Quanto ao Quadro Global para Biodiversidade (QGB) assinado na COP15, este visa proteger 30% do planeta até 2030 e libertar 30 mil milhões de dólares (cerca de 28 mil milhões de euros) em ajuda anual à conservação para os países em desenvolvimento.
Considerado um acordo histórico, equiparado ao alcance do Acordo de Paris, o Quadro Global de Biodiversidade Kunming-Montreal procura colocar a humanidade no caminho certo, com a visão de "viver em harmonia com a natureza" em 2050. Integra quatro metas de longo prazo (2050) e 23 metas de ação urgente já para 2030.
Os signatários esperam que deixe de haver até 2050 a extinção de espécies associadas à atividade humana; que diminua em 10 vezes o risco de colocar em perigo ou extinção de espécies; e que se aumente a abundância de espécies selvagens nativas, entre outras metas.
Para 2030, algumas das metas a alcançar são garantir que pelo menos 30 por cento das áreas terrestres, águas interiores e costeiras e marinhas sejam conservadas e geridas; restaurar pelo menos 30% das áreas degradadas de ecossistemas terrestres, de águas interiores e costeiras e marinhas; eliminar ou mitigar os impactos de espécies exóticas invasoras; reduzir os riscos de poluição para níveis que não sejam prejudiciais à biodiversidade e às funções e serviços dos ecossistemas, etc.
As associações ambientalistas mostram-se satisfeitas por se ter alcançado um acordo para proteger a biodiversidade, mas destacam algumas lacunas. Para a ZERO, trata-se de "uma grande vitória para o planeta". A associação ambientalista sublinha que "apesar da falta de consenso num conjunto de metas relevantes inicialmente previstas para 2050 e do grau de ambição ser limitado em diversos objetivos, ter-se chegado a um acordo envolvendo também a criação de um Fundo Quadro Global para a Biodiversidade é um avanço extremamente significativo".

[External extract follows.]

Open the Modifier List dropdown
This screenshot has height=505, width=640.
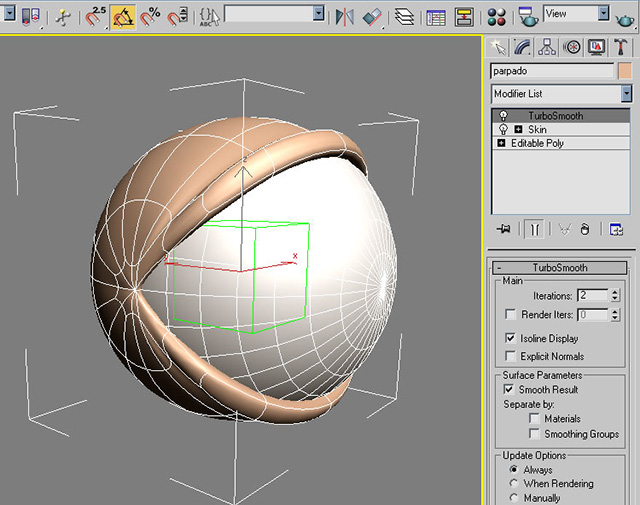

Para a ZERO, é fundamental que as decisões agora tomadas à escala global tenham um reflexo em todas as políticas nacionais, e em particular no domínio da conservação da natureza. "É preciso atingir-se antes de 2030 a classificação de 30 por cento de áreas terrestres e de áreas marinhas, assumir uma maior urgência nos planos de gestão das Zona Especiais de Conservação ao abrigo da legislação europeia, garantir que não há subsídios que promovam a destruição da biodiversidade, assegurar medidas de controlo e erradicação de espécies invasoras, dando-se também destaque a uma maior comunicação junto das populações da relevância da biodiversidade, integrando-as nos processos de decisão", defende em comunicado.
Apesar da lista de metas "fortemente positivas", a Liga para a Proteção da Natureza (LPN) manifesta uma grande preocupação com o QGB, "não ao nível dos princípios que estabelece, que são muito meritórios, mas da sua aplicação". Isto porque as versões preliminares do documento incluíam objetivos explícitos e quantitativos para a implementação das várias metas, que foram caindo durante o processo negocial, enfraquecendo o documento.

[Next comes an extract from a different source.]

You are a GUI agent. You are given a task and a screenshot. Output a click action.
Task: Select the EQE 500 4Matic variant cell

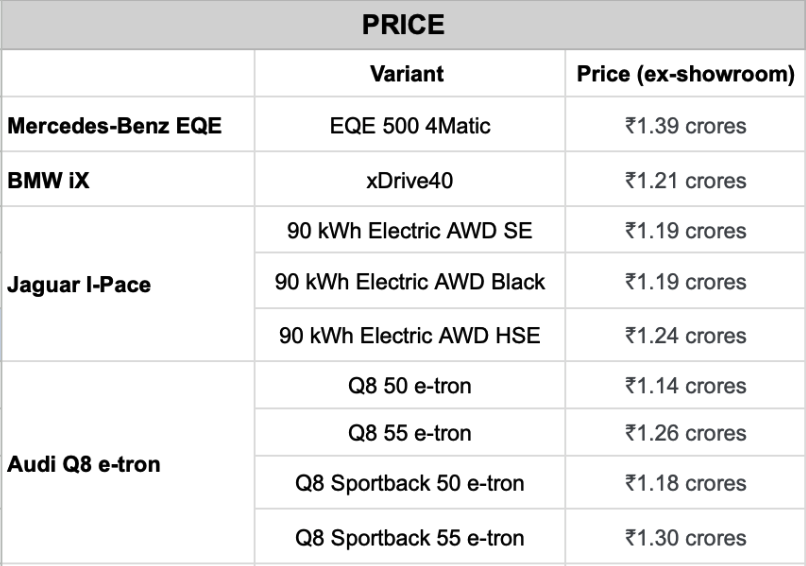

"Perdeu-se assim o sentido de urgência que levou ao lançamento do QGB e passou a ser fácil arrastar a implementação do acordo", refere em comunicado. A título de exemplo, explica, "o texto proposto indicava que a área de ecossistemas naturais ameaçados deveria crescer pelo menos 5% até 2030 e 15-20% até 2050, mas o texto aprovado indica apenas que a área deve crescer de forma substancial, sem definir o que considera substancial".
Também no caso dos 30% do território do planeta a proteger se manteve uma ambiguidade sobre as exigências mínimas para que uma área possa ser incluída nessa meta, refere a LPN. "Há assim um grave risco de que alguns países procurem contribuir para a meta através da inclusão de falsas áreas de proteção", realça a LPN.